Prosesi Tarang Ati malam ini sederhana, namun penuh makna. Biasanya, tradisi ini dilakukan dengan menyuapi santri oleh guru ngajinya, sebagai bentuk simbolis “pindah jenjang” dalam bacaan Al-Qur’an. Namun di K-Apel, ada sentuhan budaya dan spiritual yang lebih dalam. Ibu Herawati disuapi oleh suaminya sendiri, Dg Sese, bukan hanya sebagai bentuk cinta dan dukungan, tetapi menyiratkan makna yang lebih luhur, bahwa ridho suami terhadap istri adalah pintu ridho Allah. Dalam satu suapan, terselip doa dan harapan, agar ibu Herawati tidak hanya makin fasih membaca, tapi juga makin dekat dengan cahaya hidayah-Nya.

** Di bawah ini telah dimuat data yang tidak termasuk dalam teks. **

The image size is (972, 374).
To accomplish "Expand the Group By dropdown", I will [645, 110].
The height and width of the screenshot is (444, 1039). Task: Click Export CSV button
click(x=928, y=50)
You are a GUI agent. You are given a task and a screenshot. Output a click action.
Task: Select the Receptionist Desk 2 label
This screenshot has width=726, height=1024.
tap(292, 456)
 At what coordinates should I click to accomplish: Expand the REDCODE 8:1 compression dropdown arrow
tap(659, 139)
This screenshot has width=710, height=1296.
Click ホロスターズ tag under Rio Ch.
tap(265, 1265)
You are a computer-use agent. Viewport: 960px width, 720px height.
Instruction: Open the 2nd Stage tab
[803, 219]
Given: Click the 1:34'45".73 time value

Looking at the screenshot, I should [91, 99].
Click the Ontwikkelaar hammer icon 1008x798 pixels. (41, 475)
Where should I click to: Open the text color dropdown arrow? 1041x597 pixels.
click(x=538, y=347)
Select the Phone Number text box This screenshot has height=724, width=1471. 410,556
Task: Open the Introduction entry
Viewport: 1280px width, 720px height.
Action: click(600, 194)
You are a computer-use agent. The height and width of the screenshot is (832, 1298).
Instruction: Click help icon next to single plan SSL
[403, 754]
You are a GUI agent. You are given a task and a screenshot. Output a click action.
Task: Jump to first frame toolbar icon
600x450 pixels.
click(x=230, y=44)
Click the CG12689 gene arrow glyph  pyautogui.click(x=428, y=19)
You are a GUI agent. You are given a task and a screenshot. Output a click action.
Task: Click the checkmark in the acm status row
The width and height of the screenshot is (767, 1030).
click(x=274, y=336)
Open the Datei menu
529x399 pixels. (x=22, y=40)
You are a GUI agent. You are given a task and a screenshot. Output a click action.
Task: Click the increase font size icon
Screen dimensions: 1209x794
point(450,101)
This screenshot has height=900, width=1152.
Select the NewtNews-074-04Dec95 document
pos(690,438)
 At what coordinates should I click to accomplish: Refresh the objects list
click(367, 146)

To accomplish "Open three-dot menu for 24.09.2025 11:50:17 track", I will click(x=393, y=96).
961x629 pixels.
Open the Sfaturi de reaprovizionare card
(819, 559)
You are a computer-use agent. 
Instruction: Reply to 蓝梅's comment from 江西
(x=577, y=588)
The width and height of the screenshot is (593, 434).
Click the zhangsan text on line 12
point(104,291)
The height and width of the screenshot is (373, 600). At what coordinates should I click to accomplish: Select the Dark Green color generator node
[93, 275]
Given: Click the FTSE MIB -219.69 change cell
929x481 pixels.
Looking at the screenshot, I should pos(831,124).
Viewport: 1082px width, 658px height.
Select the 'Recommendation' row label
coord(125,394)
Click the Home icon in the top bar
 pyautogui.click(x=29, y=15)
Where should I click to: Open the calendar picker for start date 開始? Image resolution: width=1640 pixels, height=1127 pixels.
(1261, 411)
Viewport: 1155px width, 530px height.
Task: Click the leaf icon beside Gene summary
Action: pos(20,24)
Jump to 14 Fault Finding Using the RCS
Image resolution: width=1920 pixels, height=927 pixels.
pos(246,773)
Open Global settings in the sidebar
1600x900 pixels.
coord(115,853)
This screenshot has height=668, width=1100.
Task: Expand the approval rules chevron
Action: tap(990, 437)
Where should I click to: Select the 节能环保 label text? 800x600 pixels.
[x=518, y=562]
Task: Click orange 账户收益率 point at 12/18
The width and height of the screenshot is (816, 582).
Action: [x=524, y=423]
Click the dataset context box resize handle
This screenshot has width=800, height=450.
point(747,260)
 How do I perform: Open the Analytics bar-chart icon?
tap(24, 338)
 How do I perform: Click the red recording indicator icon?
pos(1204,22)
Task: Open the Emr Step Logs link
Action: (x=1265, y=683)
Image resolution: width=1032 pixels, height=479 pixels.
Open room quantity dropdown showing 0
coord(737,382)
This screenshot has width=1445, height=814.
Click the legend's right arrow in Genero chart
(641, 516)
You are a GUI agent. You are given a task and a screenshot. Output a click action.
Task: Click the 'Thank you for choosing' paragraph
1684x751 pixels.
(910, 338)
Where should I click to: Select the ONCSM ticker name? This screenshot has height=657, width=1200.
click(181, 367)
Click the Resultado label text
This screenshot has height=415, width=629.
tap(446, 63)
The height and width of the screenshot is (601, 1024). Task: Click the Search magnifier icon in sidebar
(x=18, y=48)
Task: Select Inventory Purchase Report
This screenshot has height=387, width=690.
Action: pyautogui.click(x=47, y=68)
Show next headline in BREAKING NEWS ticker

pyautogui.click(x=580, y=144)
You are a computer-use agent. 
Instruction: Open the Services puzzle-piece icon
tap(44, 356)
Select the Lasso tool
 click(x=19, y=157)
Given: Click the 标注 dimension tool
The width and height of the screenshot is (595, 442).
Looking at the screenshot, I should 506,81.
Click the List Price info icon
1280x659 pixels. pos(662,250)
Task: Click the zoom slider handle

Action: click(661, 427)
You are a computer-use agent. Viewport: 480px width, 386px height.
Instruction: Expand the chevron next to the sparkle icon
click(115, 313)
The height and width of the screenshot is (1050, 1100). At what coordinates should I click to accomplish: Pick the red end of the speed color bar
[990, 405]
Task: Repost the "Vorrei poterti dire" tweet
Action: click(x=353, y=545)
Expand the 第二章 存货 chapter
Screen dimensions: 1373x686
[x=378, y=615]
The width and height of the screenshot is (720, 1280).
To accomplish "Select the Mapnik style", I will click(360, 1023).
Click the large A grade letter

Di hadapan ibu-ibu, di hadapan saya sebagai pengajarnya, dan di hadapan diinding rumah dibawa langit rumah yang mencatat proses panjang yang dilalui ibu Herawati, sang suami, Dg Sese, dengan penuh kasih menyuapkan bacaan pertama itu. “Gula merah dicampur kelapa” penghantar ridho suami. Sebuah simbolisasi akan pentingnya ridho suami dalam perjalanan istri, sebagaimana dalam sabda Nabi SAW: “Jika seorang istri meninggal dalam keadaan suaminya ridho kepadanya, maka ia masuk surga.”
Tarang Ati (tajam hati). Ia adalah ritual sederhana namun penuh makna. Bagi Komunitas Anak Pelangi (K-Apel), Tarang Ati bukan sekadar selebrasi, tetapi pengingat bahwa belajar itu bukan soal usia, tapi soal keberanian hati. Tarang Ati bukan semata acara, ia adalah cermin budaya. Ia mengajarkan bahwa membaca Al-Qur’an bukan hanya untuk diketahui, tapi untuk dimaknai.